▶ **DIRECTIONS FOR THIS TASK**: Here are some records; copy every line that holds the word "Canterbury".

[RECORDS TO USE Boundary: Start]

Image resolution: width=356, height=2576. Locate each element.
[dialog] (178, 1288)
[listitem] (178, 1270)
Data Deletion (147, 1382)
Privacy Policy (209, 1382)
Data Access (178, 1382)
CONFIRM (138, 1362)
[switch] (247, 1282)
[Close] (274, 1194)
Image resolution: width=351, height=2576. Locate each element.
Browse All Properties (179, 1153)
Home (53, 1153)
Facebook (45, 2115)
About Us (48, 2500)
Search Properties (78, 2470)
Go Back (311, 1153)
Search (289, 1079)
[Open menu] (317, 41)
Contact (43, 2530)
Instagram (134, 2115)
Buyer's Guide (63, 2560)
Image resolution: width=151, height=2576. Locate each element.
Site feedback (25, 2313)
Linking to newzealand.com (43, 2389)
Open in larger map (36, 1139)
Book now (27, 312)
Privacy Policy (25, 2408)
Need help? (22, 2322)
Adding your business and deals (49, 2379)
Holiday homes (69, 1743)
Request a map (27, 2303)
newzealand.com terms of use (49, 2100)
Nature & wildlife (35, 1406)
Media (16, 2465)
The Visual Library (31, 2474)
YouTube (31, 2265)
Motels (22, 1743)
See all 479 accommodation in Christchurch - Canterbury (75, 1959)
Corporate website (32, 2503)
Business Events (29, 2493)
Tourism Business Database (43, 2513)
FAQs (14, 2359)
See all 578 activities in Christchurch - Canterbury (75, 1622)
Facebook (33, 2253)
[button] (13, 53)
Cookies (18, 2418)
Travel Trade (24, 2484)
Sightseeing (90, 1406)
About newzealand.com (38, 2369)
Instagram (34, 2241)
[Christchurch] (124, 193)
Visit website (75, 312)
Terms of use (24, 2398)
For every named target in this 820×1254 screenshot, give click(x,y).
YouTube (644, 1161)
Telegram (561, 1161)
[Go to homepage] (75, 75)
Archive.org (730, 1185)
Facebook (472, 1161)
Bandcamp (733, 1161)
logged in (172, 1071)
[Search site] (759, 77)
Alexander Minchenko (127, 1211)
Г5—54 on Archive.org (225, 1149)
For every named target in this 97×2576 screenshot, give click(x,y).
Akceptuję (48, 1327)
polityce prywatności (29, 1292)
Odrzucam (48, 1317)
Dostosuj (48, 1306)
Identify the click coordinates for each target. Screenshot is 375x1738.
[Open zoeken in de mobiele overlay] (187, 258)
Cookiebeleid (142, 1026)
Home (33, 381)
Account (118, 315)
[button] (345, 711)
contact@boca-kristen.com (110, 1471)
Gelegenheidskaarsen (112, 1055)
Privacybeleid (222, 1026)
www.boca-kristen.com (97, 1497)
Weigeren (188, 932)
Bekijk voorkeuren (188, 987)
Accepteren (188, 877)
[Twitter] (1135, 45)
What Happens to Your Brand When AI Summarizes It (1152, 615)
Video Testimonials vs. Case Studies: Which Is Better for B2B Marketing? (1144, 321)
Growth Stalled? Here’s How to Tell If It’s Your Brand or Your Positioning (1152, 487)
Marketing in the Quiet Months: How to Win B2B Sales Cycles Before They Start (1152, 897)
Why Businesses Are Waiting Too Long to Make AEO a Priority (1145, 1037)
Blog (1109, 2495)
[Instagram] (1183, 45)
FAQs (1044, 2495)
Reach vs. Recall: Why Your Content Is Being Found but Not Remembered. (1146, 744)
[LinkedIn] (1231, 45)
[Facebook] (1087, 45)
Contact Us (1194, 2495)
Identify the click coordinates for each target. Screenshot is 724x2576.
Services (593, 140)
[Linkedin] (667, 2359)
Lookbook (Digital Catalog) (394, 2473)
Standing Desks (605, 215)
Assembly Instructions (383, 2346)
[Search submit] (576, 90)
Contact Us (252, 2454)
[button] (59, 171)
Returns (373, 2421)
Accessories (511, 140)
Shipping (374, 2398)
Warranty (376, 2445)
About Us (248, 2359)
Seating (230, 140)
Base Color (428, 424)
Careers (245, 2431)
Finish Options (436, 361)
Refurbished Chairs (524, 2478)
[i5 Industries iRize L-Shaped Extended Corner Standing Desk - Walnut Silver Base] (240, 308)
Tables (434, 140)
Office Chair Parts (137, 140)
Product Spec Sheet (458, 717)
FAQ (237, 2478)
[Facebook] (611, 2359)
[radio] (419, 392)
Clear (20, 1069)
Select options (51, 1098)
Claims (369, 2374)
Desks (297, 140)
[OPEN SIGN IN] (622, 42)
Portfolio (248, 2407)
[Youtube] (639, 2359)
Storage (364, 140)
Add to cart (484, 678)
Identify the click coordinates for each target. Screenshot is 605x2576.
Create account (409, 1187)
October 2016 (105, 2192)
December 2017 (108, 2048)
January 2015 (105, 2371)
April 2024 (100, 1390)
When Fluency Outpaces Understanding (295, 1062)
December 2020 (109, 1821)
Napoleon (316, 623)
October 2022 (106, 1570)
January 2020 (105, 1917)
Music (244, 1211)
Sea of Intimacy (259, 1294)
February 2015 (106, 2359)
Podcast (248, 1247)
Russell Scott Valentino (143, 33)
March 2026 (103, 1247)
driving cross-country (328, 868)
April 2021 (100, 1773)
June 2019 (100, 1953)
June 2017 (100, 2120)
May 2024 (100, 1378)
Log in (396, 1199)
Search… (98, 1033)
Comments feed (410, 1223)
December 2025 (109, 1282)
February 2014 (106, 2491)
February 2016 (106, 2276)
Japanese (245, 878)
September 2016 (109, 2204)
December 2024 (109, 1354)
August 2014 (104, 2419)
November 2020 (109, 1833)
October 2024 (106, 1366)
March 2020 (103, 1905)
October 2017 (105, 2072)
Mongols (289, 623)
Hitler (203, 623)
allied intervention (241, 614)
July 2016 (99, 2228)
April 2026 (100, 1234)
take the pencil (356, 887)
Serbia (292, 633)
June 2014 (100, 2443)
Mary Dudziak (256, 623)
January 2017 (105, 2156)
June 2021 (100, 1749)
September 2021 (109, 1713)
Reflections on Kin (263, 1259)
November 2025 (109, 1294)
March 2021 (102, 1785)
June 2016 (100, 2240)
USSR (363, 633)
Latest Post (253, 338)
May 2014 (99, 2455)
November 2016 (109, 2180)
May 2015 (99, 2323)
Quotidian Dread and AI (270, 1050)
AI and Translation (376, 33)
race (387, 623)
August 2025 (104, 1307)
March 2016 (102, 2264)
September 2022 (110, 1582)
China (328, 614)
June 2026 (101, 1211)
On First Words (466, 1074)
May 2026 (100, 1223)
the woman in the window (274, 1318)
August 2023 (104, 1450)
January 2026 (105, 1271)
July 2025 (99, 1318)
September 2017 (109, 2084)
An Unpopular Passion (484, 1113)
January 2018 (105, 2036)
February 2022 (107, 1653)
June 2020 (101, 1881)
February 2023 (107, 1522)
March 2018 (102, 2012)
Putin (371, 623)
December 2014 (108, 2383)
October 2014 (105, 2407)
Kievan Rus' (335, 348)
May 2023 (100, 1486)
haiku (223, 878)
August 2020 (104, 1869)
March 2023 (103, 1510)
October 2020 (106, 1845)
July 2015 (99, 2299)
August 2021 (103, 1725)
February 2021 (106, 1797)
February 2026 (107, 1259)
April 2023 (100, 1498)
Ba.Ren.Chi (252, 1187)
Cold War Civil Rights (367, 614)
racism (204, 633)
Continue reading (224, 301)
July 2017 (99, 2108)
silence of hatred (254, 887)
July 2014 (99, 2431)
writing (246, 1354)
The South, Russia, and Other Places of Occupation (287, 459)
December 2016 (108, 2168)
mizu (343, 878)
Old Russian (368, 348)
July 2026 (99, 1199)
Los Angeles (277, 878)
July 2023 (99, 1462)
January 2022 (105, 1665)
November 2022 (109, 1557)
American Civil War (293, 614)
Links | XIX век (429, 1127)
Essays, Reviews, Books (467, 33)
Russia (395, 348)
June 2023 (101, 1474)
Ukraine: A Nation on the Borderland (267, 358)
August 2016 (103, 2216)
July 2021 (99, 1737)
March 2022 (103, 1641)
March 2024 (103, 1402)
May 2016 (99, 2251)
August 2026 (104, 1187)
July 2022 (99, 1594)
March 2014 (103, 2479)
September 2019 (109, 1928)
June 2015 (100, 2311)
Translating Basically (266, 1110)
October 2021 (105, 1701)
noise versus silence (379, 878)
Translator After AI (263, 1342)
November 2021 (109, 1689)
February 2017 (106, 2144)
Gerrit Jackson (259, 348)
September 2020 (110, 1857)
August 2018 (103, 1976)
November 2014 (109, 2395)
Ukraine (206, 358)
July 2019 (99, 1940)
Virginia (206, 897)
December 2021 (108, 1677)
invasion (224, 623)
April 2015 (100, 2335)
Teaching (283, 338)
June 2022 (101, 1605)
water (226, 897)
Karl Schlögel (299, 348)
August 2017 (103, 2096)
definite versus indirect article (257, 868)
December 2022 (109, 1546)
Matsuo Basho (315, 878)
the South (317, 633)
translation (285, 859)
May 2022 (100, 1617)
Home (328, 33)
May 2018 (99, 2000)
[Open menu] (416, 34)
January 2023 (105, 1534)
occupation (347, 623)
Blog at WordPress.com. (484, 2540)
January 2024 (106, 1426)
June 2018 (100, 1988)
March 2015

[RECORDS TO USE Boundary: End]

▶ **RESULT**:
See all 479 accommodation in Christchurch - Canterbury (75, 1959)
See all 578 activities in Christchurch - Canterbury (75, 1622)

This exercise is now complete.